A growing number of industry peers are expressing their concerns regarding Charissa Thompson, the host of Fox Sports NFL Kickoff, after she admitted to “making up” sideline reports during games. Thompson claimed that she resorted to this practice when coaches wouldn’t appear at halftime or when it was too late.
Tracy Wolfson, the Lead Sideline Reporter for the NFL on CBS, criticized Thompson’s actions, stating that they were “absolutely not ok” and “upsetting on so many levels.” Wolfson emphasized her commitment to taking the job seriously, being accountable for her statements, and building trust with coaches without resorting to fabrication.
Andrew Marchand, Sports Media Columnist for the New York Post, criticized Thompson for not only fabricating reports but also for publicly admitting to it. Marchand argued that this revelation makes other sideline reporters who conduct their jobs correctly look bad.
Chris Kirschner, a Yankees reporter for The Athletic, expressed disbelief that Thompson would proudly admit to such behavior, highlighting the damage it causes to the credibility of those who take their roles seriously. Kirschner deemed Thompson’s actions unethical and suggested that they could warrant her exclusion from the field.
Maddy Hudak, Sideline Reporter for Tulane Football, posted a passionate “6-minute diatribe,” expressing her dissatisfaction with the situation, conveying her displeasure with Thompson’s actions.
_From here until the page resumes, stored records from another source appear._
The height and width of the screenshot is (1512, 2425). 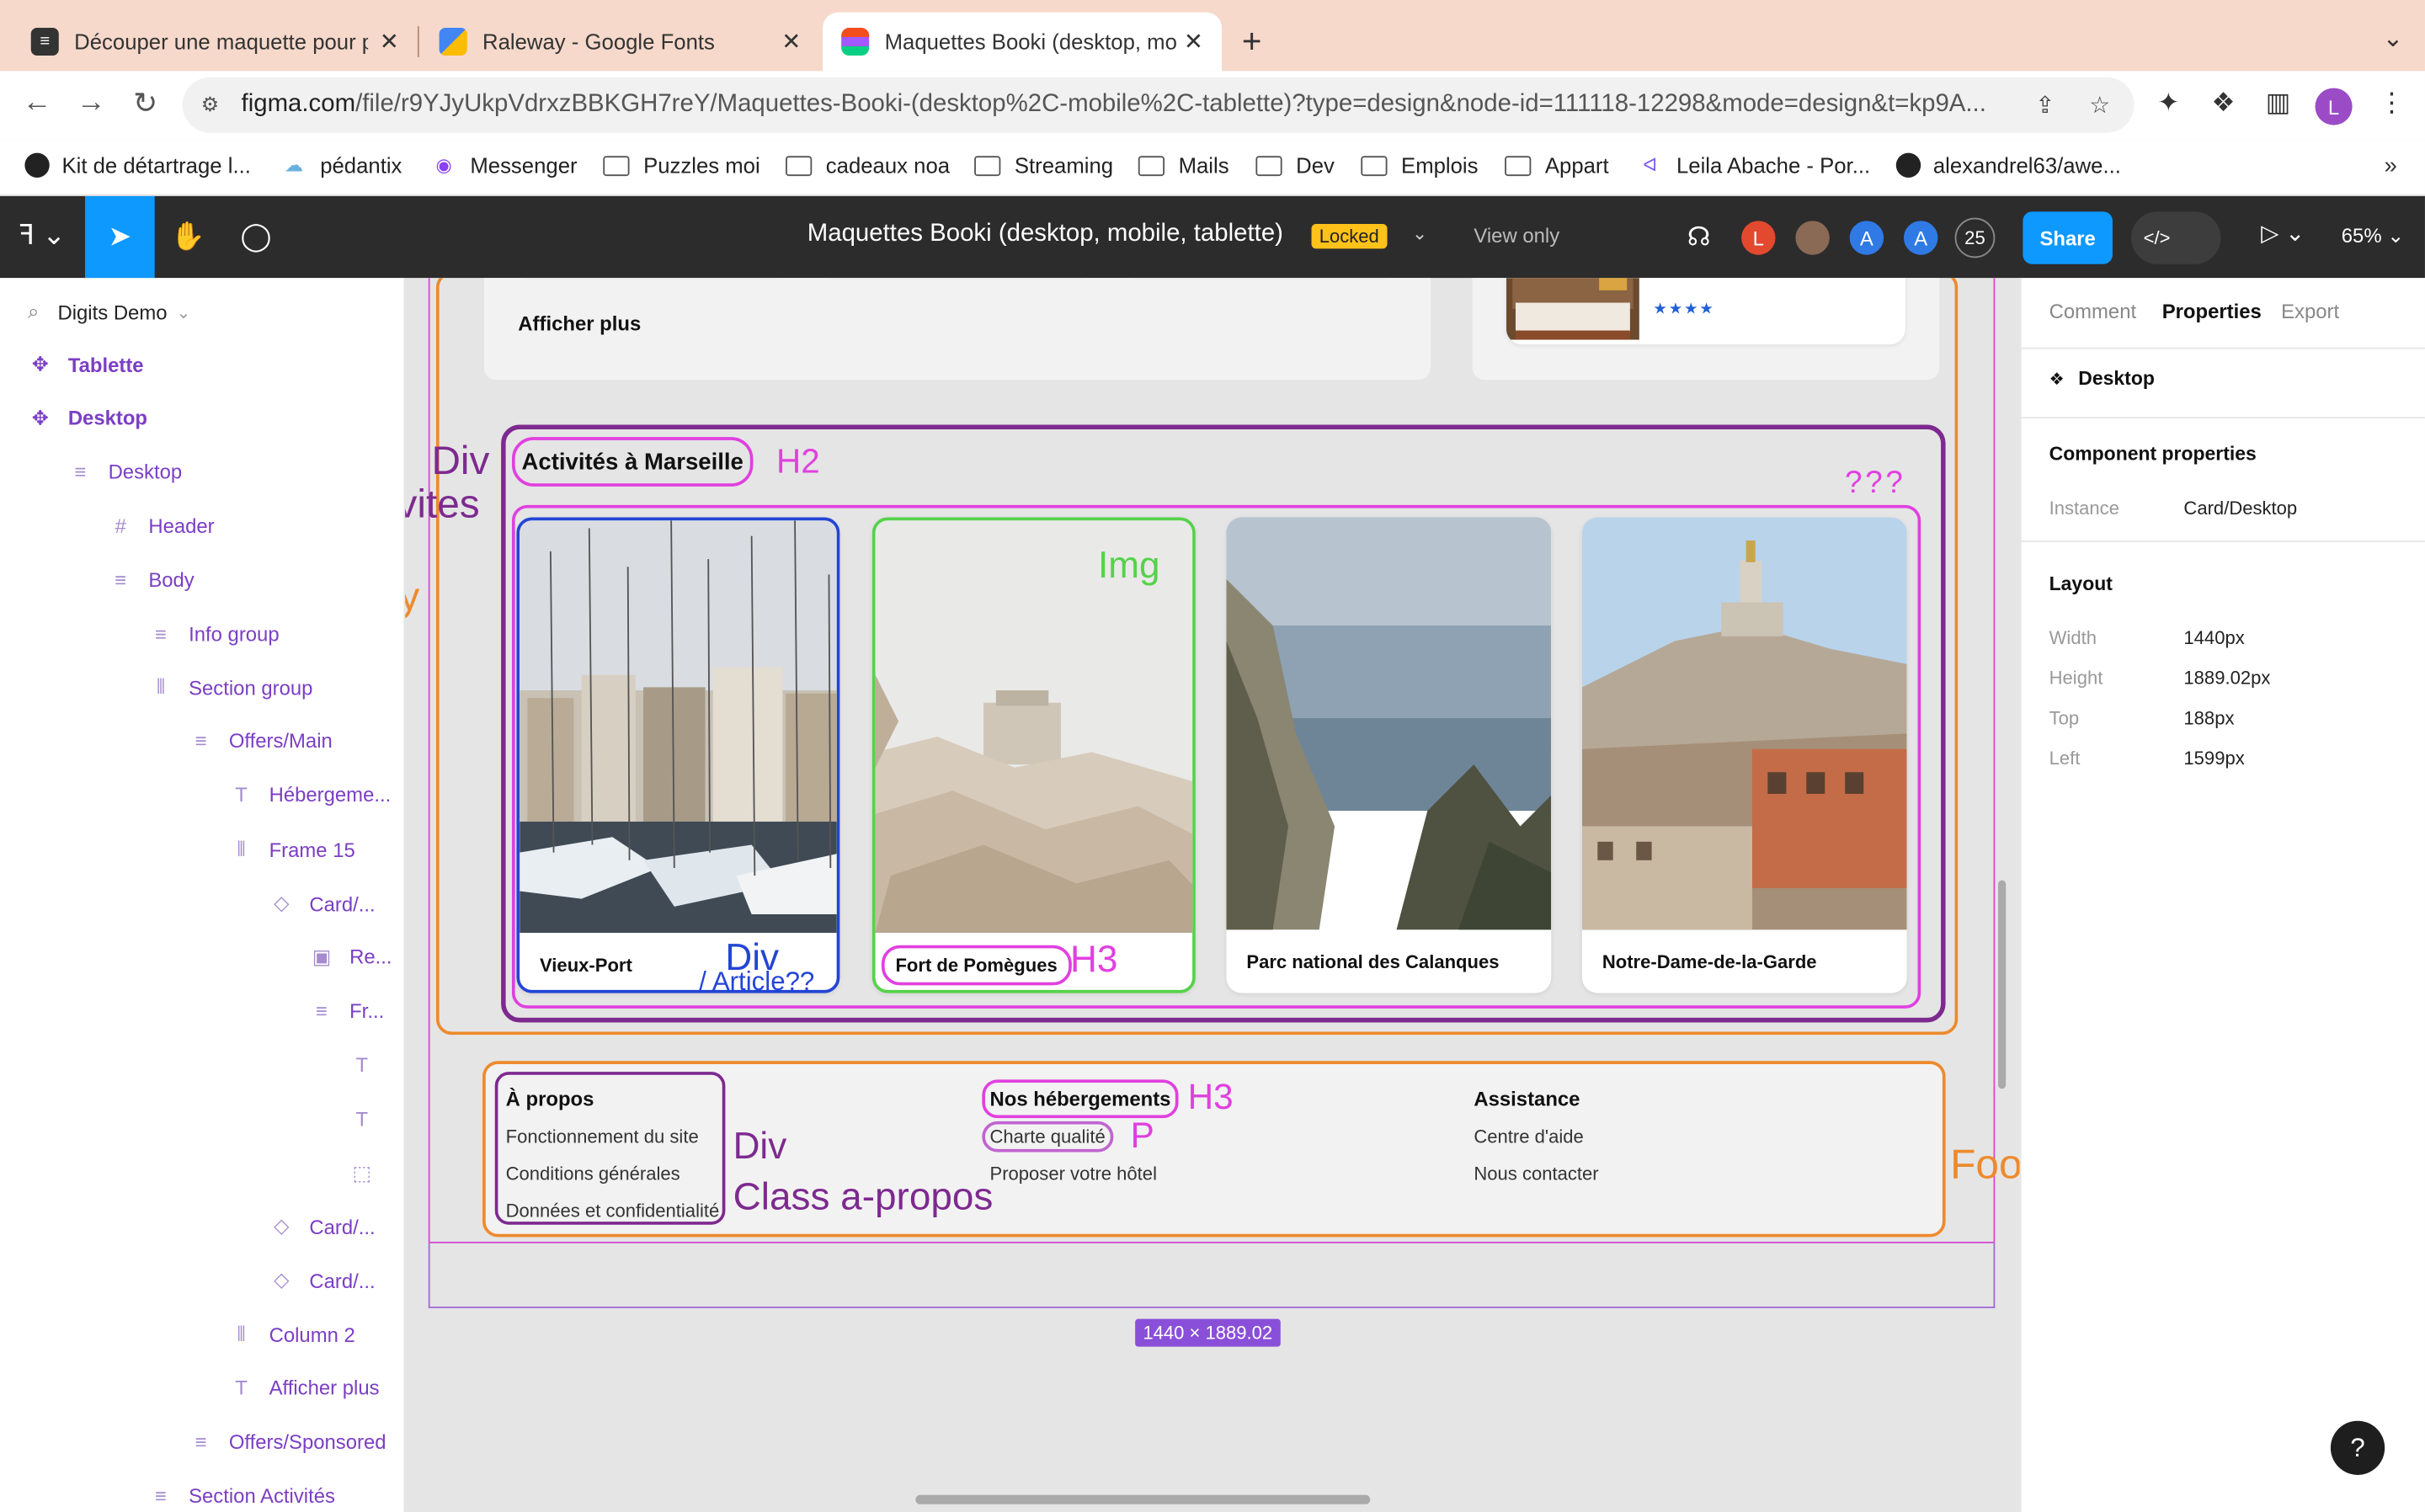 I want to click on layer-item: ⦀ Section group, so click(x=230, y=688).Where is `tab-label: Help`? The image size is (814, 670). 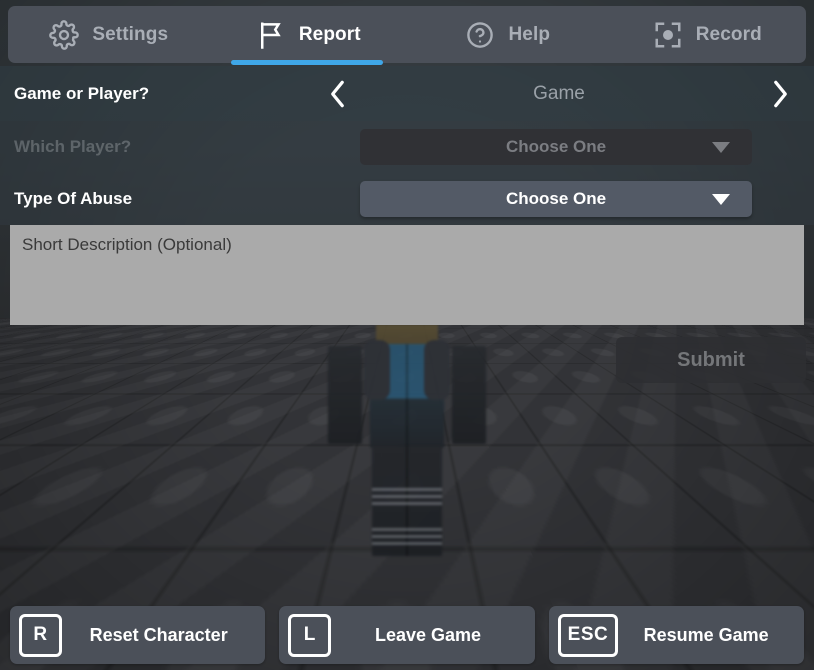
tab-label: Help is located at coordinates (530, 34).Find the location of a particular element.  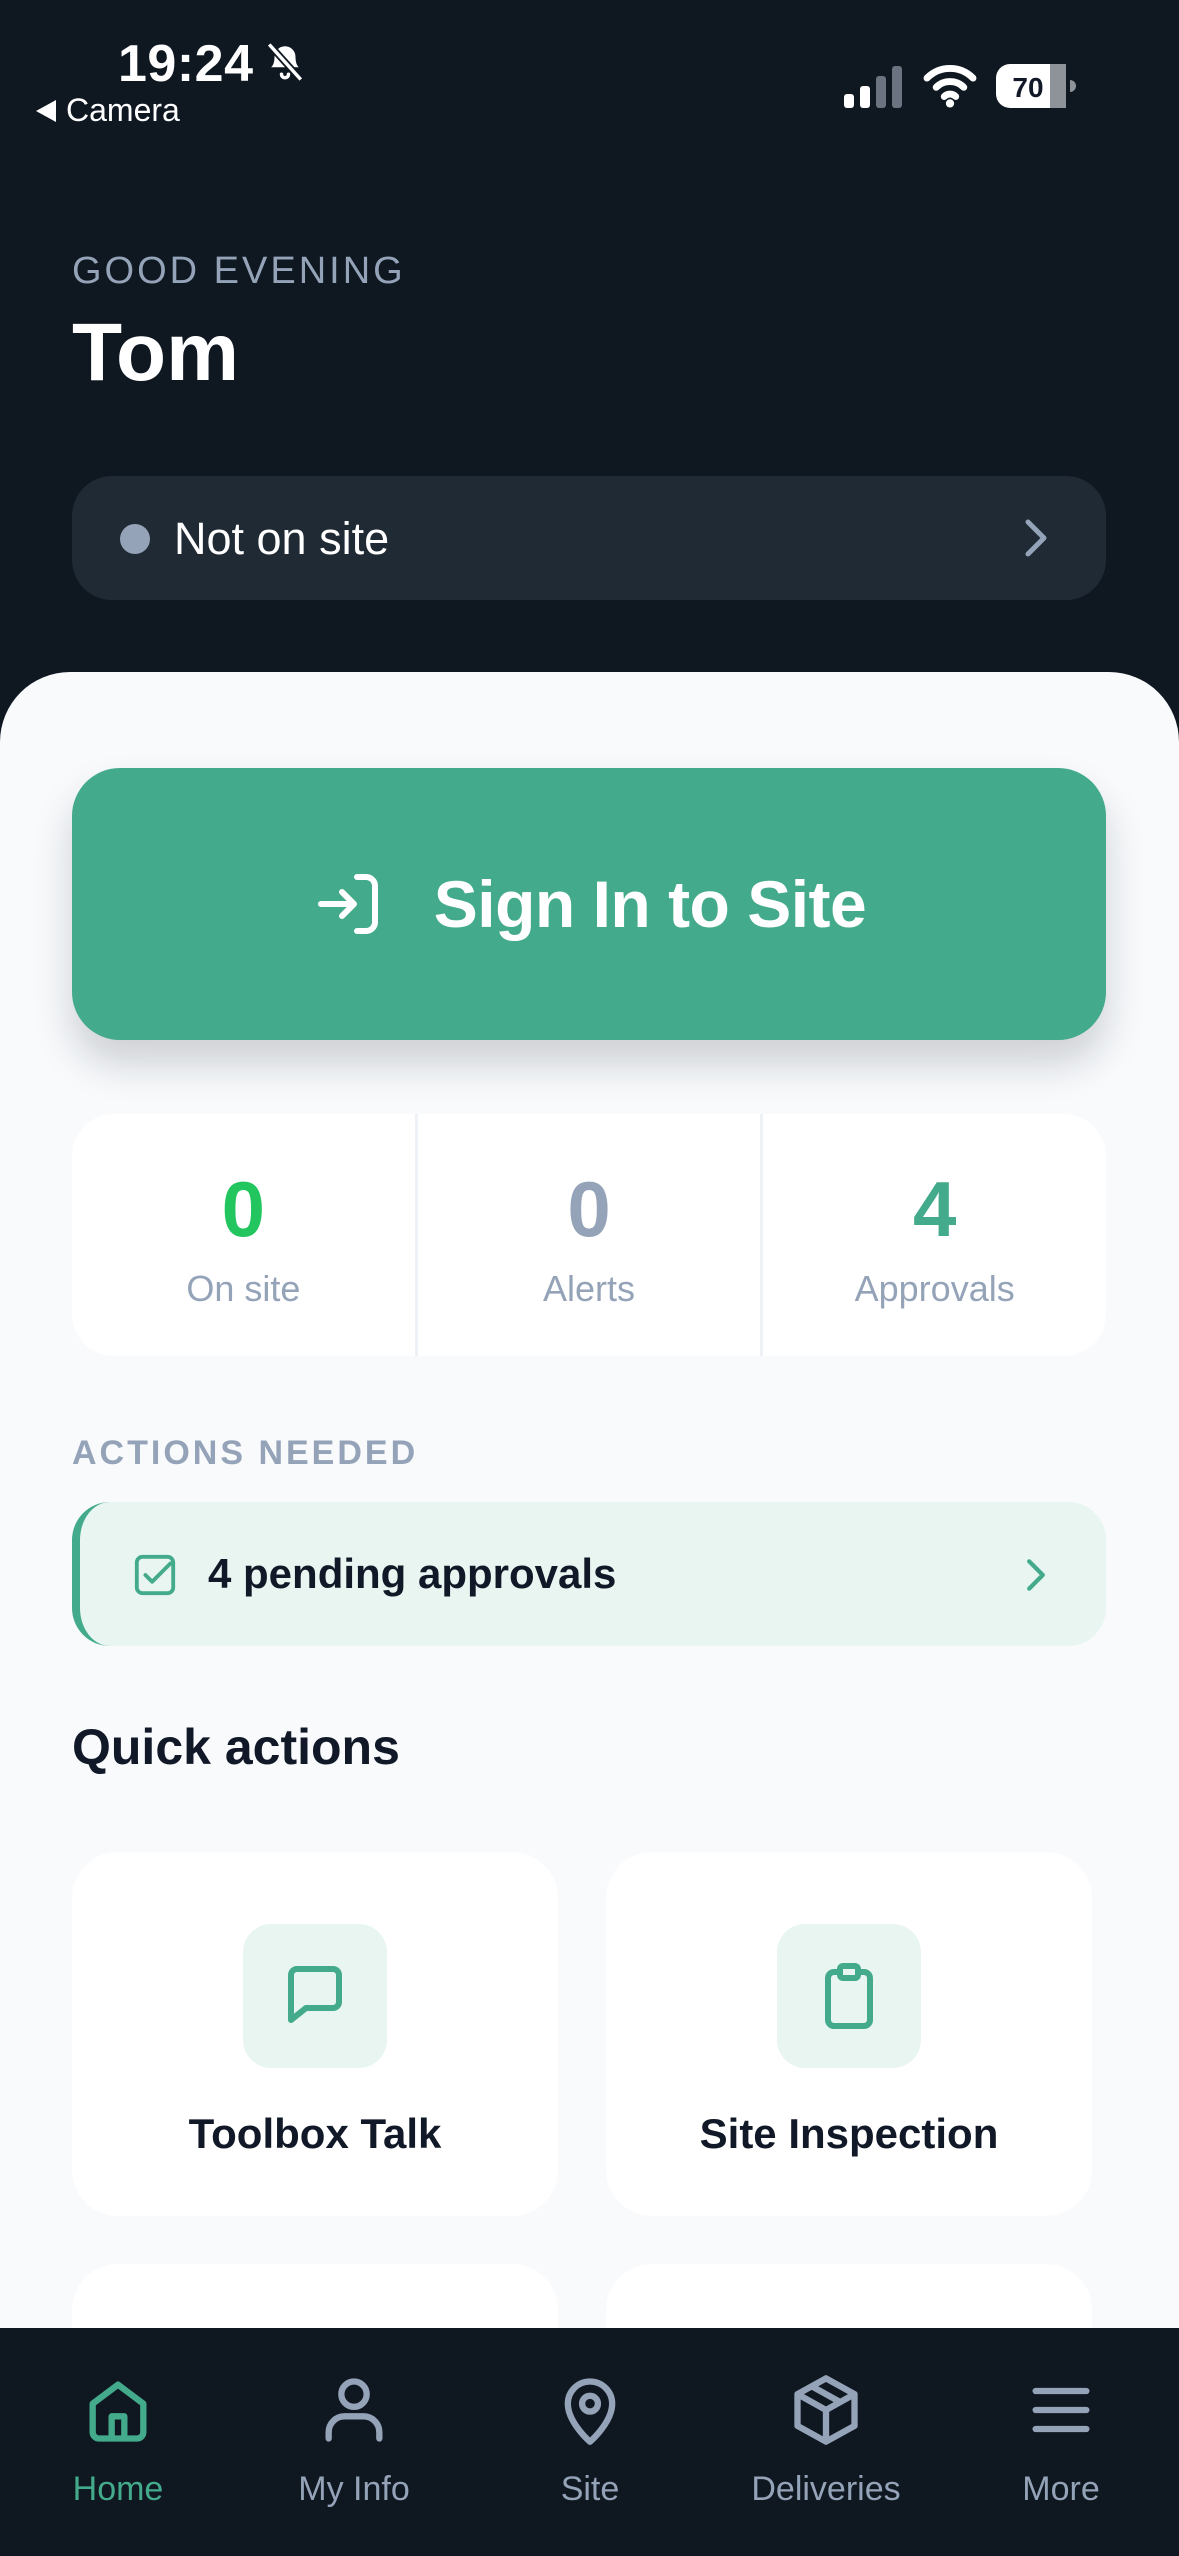

greeting-text: GOOD EVENING is located at coordinates (239, 271).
Mollie McGrath, a college football and hoops sideline reporter for ESPN, criticized Thompson’s behavior, describing it as “not normal or ethical.” McGrath emphasized the trust coaches and players place in reporters with sensitive information and warned that dishonesty could lead to a loss of trust and credibility.
Thompson revisited her admission on the Pardon My Take podcast, reiterating that she sometimes made up reports due to coaches’ unavailability. She defended her actions by stating that coaches wouldn’t challenge generic statements like improving on third down, reducing turnovers, and performing better on the field.
In response, McGrath advised young reporters that Thompson’s behavior is not acceptable or ethical, emphasizing the importance of maintaining trust and credibility with coaches and players who share sensitive information.